▸ TASK ITEM:
All of the data below should be set down again verbatim, without any images.

▸ DATASET EXTRACT:
• • • •
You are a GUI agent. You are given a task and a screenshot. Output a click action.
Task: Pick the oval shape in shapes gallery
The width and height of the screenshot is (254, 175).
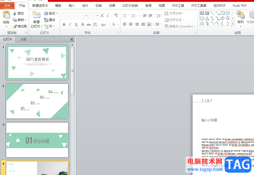point(228,13)
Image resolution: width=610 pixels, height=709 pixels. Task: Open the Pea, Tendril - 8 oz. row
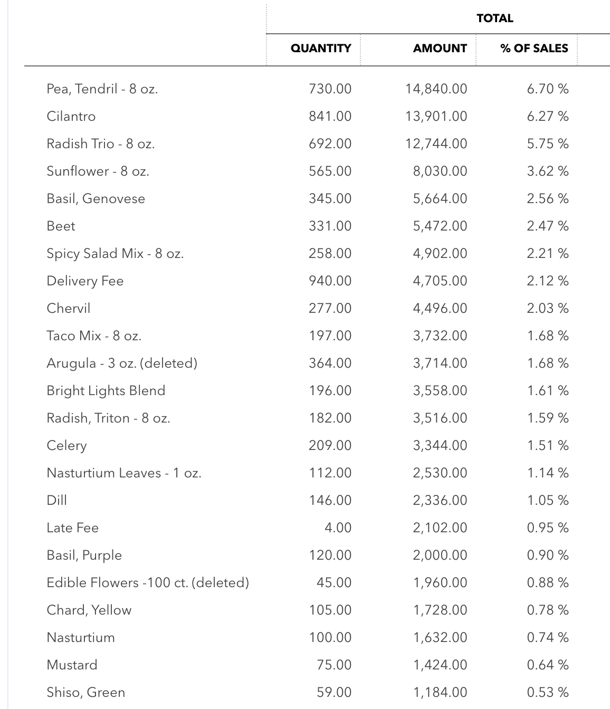coord(102,89)
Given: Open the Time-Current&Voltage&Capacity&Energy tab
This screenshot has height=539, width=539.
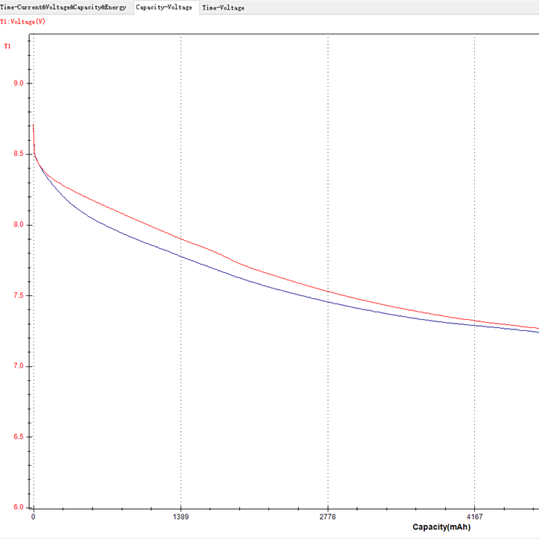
• • • •
▸ RESPONSE TO THE TASK:
You are a GUI agent. You are given a task and a screenshot. Output a click action.
Task: Pick the oval shape in shapes gallery
The width and height of the screenshot is (254, 175).
point(228,13)
Image resolution: width=610 pixels, height=709 pixels. Task: Open the Pea, Tendril - 8 oz. row
coord(102,89)
Given: Open the Time-Current&Voltage&Capacity&Energy tab
This screenshot has height=539, width=539.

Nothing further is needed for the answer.